Con sus amigos era otra cosa; a ellos sí les podía contar todo. A la tarde siguiente, cuando salieron a jugar juntos, Eloy les habló del pez de plata que había visto. Enseguida decidieron que eso era algo espectacular, que un pez de plata debería costar mucho dinero; y que se harían ricos y famosos si lograban capturarlo. Todos fueron al río e intentaron pescarlo con improvisadas cañas de rama con anzuelos robados a los padres y lombrices buscadas entre el barro; pero no hubo suerte. Probaron clavando con fuerza palos afilados en el agua y creando redes de hebras de hierba torpemente anudadas; pero no, no hubo manera.

- Eloy, eres un idiota. Siempre nos estás diciendo estupideces sobre animales imaginarios que sólo existen en tu cabeza hueca. A mí no me vuelvas a decir nada de esto, porque ya me tienes harto.

Nuestro pequeño amigo se quedó sentado en la orilla del río, desconsolado, viendo cómo el agua se llevaba flotando los inútiles instrumentos de pesca que habían fabricado esa tarde. Estaba muy dolido con los insultos de su amigo, con el respaldo que el resto de amigos le habían dado y, sobre todo, con la indiferencia del pez de plata ante las lombrices que habían ido a buscar expresamente para capturarlo. Además, se había puesto los pantalones llenos de barro, que cuando lo viera su madre, iba a ser la peor parte de la tarde. Tiró una piedra enorme y cargada de rabia al agua y se fue a su casa consternado.

Pero Eloy no se dio por vencido, él era pequeño pero muy valiente; así que esa misma noche, en lugar de salir a jugar a la plaza con unos amigos que no creían en él, volvió al río. Había cogido de su casa unas gambas con las que alimentaba a su pequeña tortuga y un colador de la cocina, dispuesto a pescar con esos utensilios al mágico pez brillante. Aunque como decimos, era muy valiente, la verdad que lo de bajar solo al río entre ese paisaje tan oscuro y silencioso era algo que costaba mucho esfuerzo, pero él lo hizo; cambió en su mente los miedos por los sueños, la intranquilidad por el deseo y la preocupación por la sensación de hacerse mayor. Ahí estaba, ante él, nuevamente, el pez de plata, con sus suntuosos movimientos, su danza acuática y su insaciable hambre de la tranquilidad de los peces dormidos.
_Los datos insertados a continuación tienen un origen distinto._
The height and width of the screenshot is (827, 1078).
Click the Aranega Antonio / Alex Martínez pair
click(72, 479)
Parecía que con el colador no podía llegar hasta donde el pez estaba y ya no le quedaban más gambas que arrojar al agua... ese bello pez; su pez secreto, seguía castigándole con su indiferencia; así que decidió volver a casa; una vez más, acompañado por el disgusto. Formaba parte pues, una noche más, del elenco de participantes en esa obra de sombras; ese mágico teatro negro de hojas, montañas, hormigas y brisa. La inmensa oscuridad alumbrada por un único foco; la luna llena en lo alto del cielo.

Eloy tardó un par de noches más en darse cuenta de que su pez secreto, el devorador de sueños, ese indiferente animal mitológico de brillos plateados no era más que el reflejo de la luna en el agua negra; dos larguísimas noches de tristeza y sentimiento de impotencia; pero que le enseñaron una lección.
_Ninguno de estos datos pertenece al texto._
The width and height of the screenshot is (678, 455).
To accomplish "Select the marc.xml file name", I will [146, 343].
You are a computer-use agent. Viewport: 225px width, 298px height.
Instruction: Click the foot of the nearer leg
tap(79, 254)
Aunque a veces se reciban insultos, se tenga miedo de compartir nuestras fantasías con otros, aunque todo lo que fabriquemos no nos sirva para conseguir nuestros propósitos e incluso desperdiciemos todas las gambas de la pobre tortuga; vale la pena luchar por lo imposible, porque en la lucha también se aprende.
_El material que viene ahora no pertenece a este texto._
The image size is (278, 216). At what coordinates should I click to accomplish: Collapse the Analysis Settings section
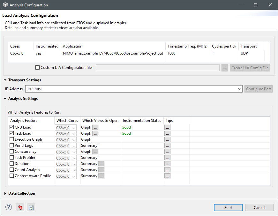tap(5, 99)
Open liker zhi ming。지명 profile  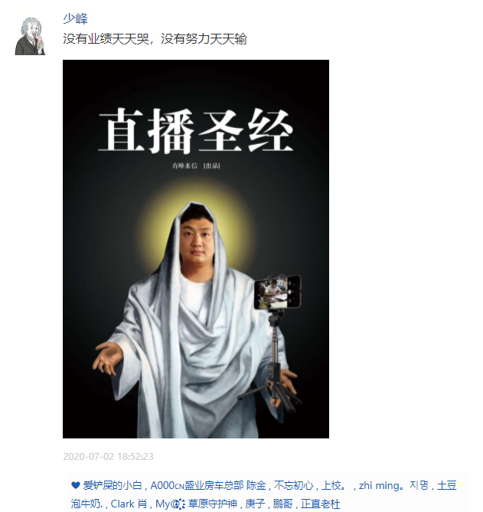393,485
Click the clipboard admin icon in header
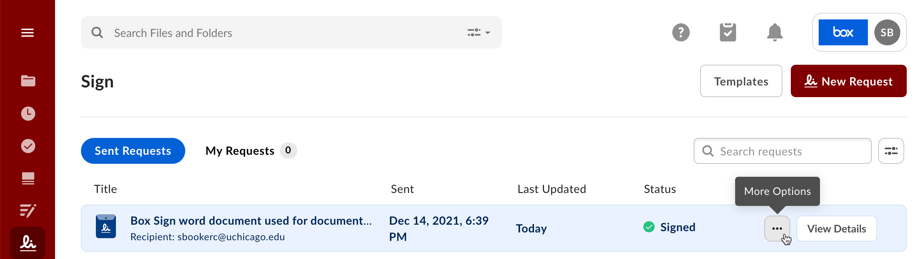The height and width of the screenshot is (259, 921). click(x=728, y=33)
Ahora Eloy sabe trenzar redes con hierba, sabe a quién puede confiar sus secretos, sabe dónde pueden irse a buscar las mejores lombrices, sabe que el mejor lugar para un colador es la cocina y sabe, sobre todo, que en las noches de verano; después de todo el calor del día, la luna y las estrellas bajan a refrescarse en las tranquilas aguas de su río.